Fueron momentos de gran prueba. A veces tenía que hacer esfuerzos para vencer la resistencia interior, pero se decía: «Cuando Nuestro Señor desea servirse de un alma para su gloria, la hace pasar primero por la prueba de la contradicción, por la humillación y el sufrimiento; no se puede ser un instrumento útil sin esto». Y rogaba fervientemente, sin desanimarse: «Concededme la gracia de que me guste ser despreciada, para parecerme a Vos un poco». Consciente de que sin la cruz no podía alcanzar la meta, manifestaba: «Abracemos la cruz tal como se nos concede; ya sabéis que santifica todo lo que toca desde que ella misma fue santificada por quien es la fuente de toda santidad; amémosla, si ello es posible, pues cuanto más la amemos más provechosa nos resultará». Esto lo tenía claro. Por eso, no sin temblor, seguía actuando con fidelidad, dispuesta a cumplir la voluntad divina, aunque en su intimidad humildemente reconocía el peso de su indigencia.

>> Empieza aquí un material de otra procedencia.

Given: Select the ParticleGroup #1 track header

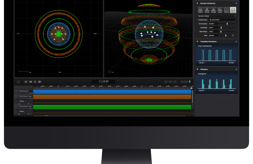Looking at the screenshot, I should click(x=24, y=92).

Sabía que confiando en ella no podía hacer nada, pero que contaba con la gracia de Dios; de este modo, afianzaba su irrevocable decisión de llegar hasta el fin: «Siempre hay que estar dispuesto a aceptar de antemano todo lo que Dios permita u ordene. Solamente en esta disposición se halla el reposo y la paz. Me avergüenzo de mi debilidad y, sobre todo, de mi poca virtud, ya que recibo la cruz de mala gana cuando se aproxima. Pero no, la deseo, cualquiera que sea, y diré siempre de buena gana: ¡Fiat! ¡Fiat! La cruz siempre aporta su fruto cuando la sobrellevamos con sumisión y amor».Esta actitud de donación, no sin violentarse a sí misma, le concedía el indescriptible gozo espiritual que alienta a seguir el camino.
Tras la muerte de la segunda superiora, una tercera suavizó la situación. Entonces María Victoria asumió la responsabilidad de varias casas, como la de París, en la que apaciguó ánimos encrespados. Pasó por Tournon, La Louvesc, Lyon y Montpellier; ya se había curtido en las pruebas tras intensa y constante oración. En 1867, como esta fundación de Montpellier se cerró, regresó a Lyon. Experimentó la «noche oscura» y supo lo que era verse privada de la presencia divina. Proyectada al abismo de la culpa, exclamaba: «¡Dios mío, ten piedad de mí!». Entre experiencias místicas extraordinarias, con las que fue agraciada durante muchos años, y los trabajos que solía efectuar con auténtico espíritu observante, se fue debilitando. Iba acercándose al ocaso de su vida con sordera, afectada por el reumatismo y la artritis. Al inicio de 1885, siendo ya octogenaria, sufrió un sincope, y mientras sus facultades quedaban suspendidas unas horas contempló el purgatorio. El 26 de septiembre de ese mismo año entregó su alma a Dios. Pío XII la beatificó el 4 de noviembre de 1951. Pablo VI la canonizó el 10 de mayo de 1970.